I always mix my salt (Instant Ocean) with cold water and let it warm up to room temperature, but I live in a condo and it's always around 25C.


----------



## Kweli (Jun 2, 2010)

I do the same thing.. as my RO comes out cold (shouldnt be hooked up to hot line)

Turn on my heater and my powerhead at the same time...


----------



## rrobbiiee (Dec 4, 2010)

This actually only started happening to me with my most recent bucket of salt, it's Kent Sea Salt. Prior to this I used Instant Ocean and no matter what process I used the water was always clear.
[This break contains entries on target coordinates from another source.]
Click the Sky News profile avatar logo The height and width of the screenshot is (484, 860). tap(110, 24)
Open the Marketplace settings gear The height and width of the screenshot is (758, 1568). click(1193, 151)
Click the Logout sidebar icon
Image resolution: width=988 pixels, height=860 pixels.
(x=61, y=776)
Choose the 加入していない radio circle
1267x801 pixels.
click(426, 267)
Maybe a new brand will be on sale this year on Boxing Day and the testing will continue!


----------



## ozi (Aug 23, 2007)

Kweli said:


> I do the same thing.. as my RO comes out cold (shouldnt be hooked up to hot line)
> 
> Turn on my heater and my powerhead at the same time...
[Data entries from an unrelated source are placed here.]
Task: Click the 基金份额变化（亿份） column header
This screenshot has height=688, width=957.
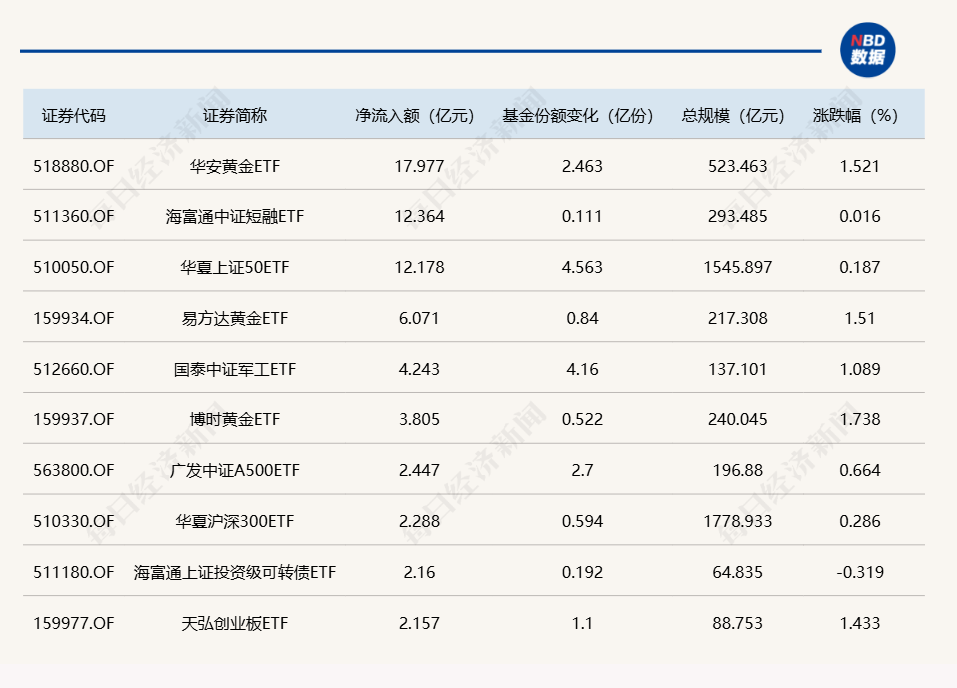Action: [x=582, y=115]
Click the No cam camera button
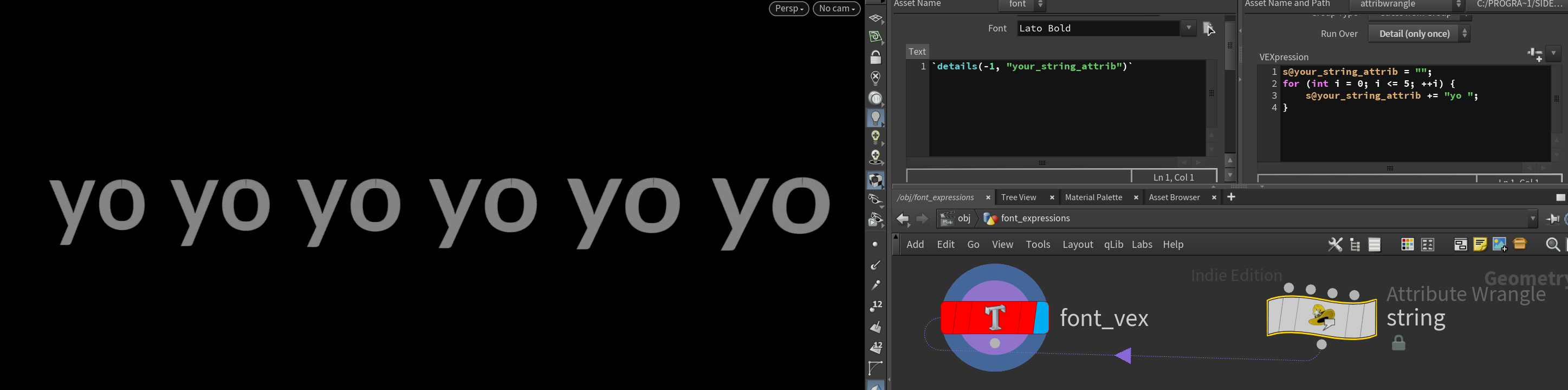The width and height of the screenshot is (1568, 390). click(837, 9)
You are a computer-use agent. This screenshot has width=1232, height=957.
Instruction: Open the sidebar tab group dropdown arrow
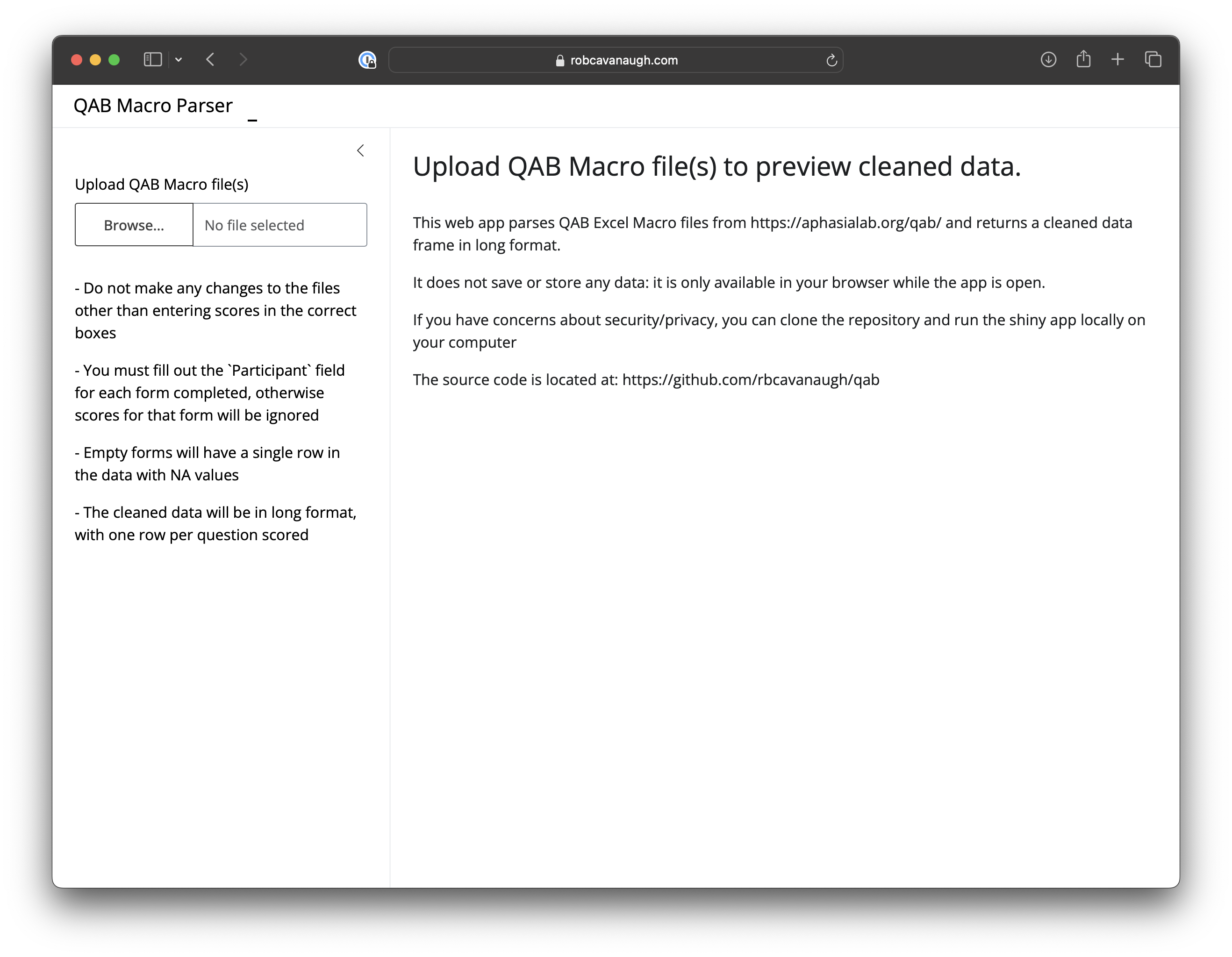click(178, 60)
next time try adding the heater only when the salt dissolved. and let us know the results!


----------



## Kweli (Jun 2, 2010)

I always thought the heater would help disolve the salt??

Ive never (in my history of life) been good at disolving any type of salt in cold water

Maybe the powerheads help speed it along then


----------



## rrobbiiee (Dec 4, 2010)

I find even with a heater it can take more than 24 hours to fully dissolve everything 

I guess it's just the game we all have to play!
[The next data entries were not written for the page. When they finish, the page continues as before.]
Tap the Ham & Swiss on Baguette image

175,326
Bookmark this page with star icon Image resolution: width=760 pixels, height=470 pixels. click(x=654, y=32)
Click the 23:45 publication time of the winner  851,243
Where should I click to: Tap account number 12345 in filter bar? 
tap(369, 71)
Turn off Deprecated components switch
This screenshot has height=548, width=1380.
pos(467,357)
Must admit the only thing better then watching a lively reef, is watching salt mix with water. What makes it even better is checking the specific gravity to make sure it's within spec...OOOooOOoooO


----------



## Kweli (Jun 2, 2010)

Yep, the worst is checking the salinty of your new batch to find out its 1.035 salinity... 

Ive finally figured out what i need to use to get in the 1.026 range.. but those first few batches were CRAZY salty.....


----------



## rrobbiiee (Dec 4, 2010)

1.026? I always thought 1.023 was considered the highest you'd want to go 

Does that explain some of the problems I've had with my tanks?


----------



## Kweli (Jun 2, 2010)

From the start I was always told to aim for 1.026

I seem to stay in the 1.025-1.026 range and never had any deaths yet.... besides burning a ricordea to close to light and my clown goby jumping out of the tank... maybe it was too salty for him, lol


----------



## rrobbiiee (Dec 4, 2010)

Do you use a refractometer to measure? 

I still use the type with the little arm, which I know is a big no-no. I've read horror stories of people thinking they are in the safe area of 1.020-1.026 yet they are up to 1.030+.


----------



## Kweli (Jun 2, 2010)

I use a refractometer, bought it used for like 30-40 bucks...

If you do raise your salinity, do it slowly over a week


----------



## Chris S (Dec 19, 2007)

If you use higher quality salt, there is no reason you can't mix it/dissolve it right before you do a water change. I've had the most luck with Tropic Marin Pro - literally mixing it five minutes prior to a water change and manually dissolving it (mix with hand/something). Some of the other brands I've used take a bit longer to properly dissolve though.


----------